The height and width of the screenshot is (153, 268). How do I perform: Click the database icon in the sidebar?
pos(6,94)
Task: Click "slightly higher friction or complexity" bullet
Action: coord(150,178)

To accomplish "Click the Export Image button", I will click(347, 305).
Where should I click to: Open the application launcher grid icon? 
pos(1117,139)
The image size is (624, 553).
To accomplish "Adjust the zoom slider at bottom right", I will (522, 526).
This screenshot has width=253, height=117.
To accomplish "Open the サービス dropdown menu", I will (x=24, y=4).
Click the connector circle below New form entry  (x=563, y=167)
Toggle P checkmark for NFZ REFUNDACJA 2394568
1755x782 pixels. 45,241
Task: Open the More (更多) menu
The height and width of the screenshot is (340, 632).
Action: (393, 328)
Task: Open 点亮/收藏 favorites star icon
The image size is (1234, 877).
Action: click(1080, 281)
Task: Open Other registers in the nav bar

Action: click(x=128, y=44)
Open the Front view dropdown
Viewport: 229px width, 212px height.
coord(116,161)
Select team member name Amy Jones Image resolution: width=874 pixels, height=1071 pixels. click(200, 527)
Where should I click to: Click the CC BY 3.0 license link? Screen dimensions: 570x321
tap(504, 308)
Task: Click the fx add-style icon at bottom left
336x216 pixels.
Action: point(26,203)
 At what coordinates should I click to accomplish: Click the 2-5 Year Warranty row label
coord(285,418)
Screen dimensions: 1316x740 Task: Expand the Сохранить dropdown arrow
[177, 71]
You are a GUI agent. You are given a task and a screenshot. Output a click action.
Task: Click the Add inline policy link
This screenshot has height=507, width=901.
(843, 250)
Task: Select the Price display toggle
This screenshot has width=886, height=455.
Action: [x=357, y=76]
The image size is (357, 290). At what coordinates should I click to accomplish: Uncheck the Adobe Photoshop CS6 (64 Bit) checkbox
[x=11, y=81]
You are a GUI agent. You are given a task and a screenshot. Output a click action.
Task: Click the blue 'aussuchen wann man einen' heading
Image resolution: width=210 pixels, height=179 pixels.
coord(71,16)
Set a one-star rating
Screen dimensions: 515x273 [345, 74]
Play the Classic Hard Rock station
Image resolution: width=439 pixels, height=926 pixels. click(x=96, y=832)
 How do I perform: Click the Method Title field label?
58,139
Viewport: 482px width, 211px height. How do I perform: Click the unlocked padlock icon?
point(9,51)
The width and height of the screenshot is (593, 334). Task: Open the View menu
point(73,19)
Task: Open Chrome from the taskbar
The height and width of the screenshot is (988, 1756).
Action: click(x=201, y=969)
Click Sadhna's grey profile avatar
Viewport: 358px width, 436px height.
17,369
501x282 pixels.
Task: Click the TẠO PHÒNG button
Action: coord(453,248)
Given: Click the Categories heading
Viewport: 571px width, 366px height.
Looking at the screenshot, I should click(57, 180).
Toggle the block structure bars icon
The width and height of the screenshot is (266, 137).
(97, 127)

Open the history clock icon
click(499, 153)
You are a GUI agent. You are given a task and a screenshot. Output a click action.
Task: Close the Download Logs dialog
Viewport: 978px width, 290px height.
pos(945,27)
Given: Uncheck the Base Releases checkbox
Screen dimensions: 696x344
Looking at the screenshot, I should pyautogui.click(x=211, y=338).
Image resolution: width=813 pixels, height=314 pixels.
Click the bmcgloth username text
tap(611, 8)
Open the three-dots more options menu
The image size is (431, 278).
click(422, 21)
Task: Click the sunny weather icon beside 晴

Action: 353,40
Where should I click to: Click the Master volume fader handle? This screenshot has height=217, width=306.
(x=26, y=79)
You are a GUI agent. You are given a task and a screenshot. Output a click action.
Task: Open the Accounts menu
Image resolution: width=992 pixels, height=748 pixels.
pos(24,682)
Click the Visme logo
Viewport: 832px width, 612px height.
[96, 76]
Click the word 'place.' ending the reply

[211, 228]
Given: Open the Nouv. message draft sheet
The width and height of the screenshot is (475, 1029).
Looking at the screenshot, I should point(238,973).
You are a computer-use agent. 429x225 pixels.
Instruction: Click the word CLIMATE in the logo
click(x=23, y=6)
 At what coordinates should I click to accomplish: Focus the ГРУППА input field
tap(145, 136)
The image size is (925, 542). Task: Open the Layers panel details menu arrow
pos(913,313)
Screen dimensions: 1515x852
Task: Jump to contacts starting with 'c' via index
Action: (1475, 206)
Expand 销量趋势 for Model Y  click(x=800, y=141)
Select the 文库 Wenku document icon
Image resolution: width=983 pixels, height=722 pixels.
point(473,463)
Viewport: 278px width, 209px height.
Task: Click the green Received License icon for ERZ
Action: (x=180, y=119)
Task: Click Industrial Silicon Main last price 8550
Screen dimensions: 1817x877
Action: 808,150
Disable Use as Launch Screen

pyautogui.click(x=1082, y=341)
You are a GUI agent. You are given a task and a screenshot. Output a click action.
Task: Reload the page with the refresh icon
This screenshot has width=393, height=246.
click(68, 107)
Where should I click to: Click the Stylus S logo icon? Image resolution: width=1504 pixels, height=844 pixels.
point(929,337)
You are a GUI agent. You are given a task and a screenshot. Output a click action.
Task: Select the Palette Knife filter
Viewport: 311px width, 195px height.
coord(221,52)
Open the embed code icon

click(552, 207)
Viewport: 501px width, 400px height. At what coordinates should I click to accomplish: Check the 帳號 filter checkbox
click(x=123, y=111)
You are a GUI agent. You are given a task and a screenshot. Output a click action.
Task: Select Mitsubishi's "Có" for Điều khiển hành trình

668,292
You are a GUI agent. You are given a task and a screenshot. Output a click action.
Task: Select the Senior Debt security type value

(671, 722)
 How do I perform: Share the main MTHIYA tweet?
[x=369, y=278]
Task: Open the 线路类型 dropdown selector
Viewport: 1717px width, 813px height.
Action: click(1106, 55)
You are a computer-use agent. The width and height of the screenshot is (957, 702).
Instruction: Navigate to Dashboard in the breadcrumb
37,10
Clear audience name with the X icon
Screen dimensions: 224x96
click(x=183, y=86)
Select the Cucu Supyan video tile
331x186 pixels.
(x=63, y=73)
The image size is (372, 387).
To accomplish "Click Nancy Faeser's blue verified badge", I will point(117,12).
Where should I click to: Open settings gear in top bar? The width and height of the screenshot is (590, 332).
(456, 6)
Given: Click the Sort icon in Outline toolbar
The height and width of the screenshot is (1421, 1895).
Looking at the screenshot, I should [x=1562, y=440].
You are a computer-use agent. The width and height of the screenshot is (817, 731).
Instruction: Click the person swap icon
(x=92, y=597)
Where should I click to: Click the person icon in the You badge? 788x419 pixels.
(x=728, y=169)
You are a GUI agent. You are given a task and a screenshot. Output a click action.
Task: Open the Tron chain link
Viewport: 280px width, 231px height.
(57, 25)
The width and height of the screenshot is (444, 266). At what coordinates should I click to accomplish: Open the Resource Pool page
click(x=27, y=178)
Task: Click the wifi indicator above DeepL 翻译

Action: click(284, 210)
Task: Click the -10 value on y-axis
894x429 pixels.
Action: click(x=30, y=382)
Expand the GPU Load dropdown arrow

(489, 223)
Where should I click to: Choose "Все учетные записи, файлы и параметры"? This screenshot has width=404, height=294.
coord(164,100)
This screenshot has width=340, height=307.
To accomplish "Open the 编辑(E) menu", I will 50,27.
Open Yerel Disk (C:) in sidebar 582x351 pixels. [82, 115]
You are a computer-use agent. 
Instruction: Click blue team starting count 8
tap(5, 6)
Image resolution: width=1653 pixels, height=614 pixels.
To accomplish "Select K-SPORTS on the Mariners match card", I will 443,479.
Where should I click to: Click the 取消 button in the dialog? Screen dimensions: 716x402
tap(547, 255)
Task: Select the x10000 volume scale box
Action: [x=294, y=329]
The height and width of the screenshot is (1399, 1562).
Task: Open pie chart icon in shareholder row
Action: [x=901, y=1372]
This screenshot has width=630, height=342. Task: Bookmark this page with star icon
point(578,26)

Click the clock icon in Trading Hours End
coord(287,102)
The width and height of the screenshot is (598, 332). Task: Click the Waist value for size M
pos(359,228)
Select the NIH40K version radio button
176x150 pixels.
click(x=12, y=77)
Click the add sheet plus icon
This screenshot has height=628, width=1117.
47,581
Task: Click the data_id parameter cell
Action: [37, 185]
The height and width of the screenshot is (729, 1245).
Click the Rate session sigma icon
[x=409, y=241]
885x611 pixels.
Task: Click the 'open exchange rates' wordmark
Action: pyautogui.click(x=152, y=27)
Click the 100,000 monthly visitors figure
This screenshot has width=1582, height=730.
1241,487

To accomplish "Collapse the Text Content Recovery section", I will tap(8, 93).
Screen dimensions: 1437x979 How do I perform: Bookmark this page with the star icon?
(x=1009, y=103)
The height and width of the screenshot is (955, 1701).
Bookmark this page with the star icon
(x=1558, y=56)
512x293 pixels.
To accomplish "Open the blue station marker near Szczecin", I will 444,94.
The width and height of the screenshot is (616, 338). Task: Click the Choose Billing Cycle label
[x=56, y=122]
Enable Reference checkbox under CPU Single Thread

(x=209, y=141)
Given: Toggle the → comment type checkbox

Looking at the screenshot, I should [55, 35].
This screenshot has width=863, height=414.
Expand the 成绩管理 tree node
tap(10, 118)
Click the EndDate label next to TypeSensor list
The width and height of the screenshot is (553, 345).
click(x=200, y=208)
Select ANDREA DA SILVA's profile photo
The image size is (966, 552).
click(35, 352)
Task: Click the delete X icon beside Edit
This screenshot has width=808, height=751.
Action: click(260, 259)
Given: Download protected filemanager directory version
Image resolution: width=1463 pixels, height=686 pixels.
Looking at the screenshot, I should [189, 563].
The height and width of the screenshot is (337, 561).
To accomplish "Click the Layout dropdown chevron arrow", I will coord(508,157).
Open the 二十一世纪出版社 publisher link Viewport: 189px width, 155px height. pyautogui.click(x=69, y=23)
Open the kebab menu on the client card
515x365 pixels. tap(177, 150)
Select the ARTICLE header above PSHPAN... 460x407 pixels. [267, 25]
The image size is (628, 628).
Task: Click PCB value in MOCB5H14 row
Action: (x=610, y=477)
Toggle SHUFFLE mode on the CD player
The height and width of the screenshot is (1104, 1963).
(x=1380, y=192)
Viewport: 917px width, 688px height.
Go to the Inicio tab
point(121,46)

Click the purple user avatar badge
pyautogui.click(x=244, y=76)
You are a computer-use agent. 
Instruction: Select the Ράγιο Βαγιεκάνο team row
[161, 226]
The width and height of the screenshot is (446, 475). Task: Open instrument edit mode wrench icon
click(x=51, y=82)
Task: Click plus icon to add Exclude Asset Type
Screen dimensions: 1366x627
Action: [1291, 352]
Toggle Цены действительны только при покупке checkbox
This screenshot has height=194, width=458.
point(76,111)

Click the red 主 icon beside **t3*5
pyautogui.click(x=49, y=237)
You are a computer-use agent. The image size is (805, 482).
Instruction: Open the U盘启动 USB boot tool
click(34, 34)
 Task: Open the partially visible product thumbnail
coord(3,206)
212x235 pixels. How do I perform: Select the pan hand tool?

☆ ☆ ☆ ☆ ☆

■ **What you will do**
Reproduce the material verbatim from its first line through the line containing "will (522, 526).".

■ **Output of the exercise**
The height and width of the screenshot is (153, 268). How do I perform: Click the database icon in the sidebar?
pos(6,94)
Task: Click "slightly higher friction or complexity" bullet
Action: coord(150,178)

To accomplish "Click the Export Image button", I will click(347, 305).
Where should I click to: Open the application launcher grid icon? 
pos(1117,139)
The image size is (624, 553).
To accomplish "Adjust the zoom slider at bottom right", I will (522, 526).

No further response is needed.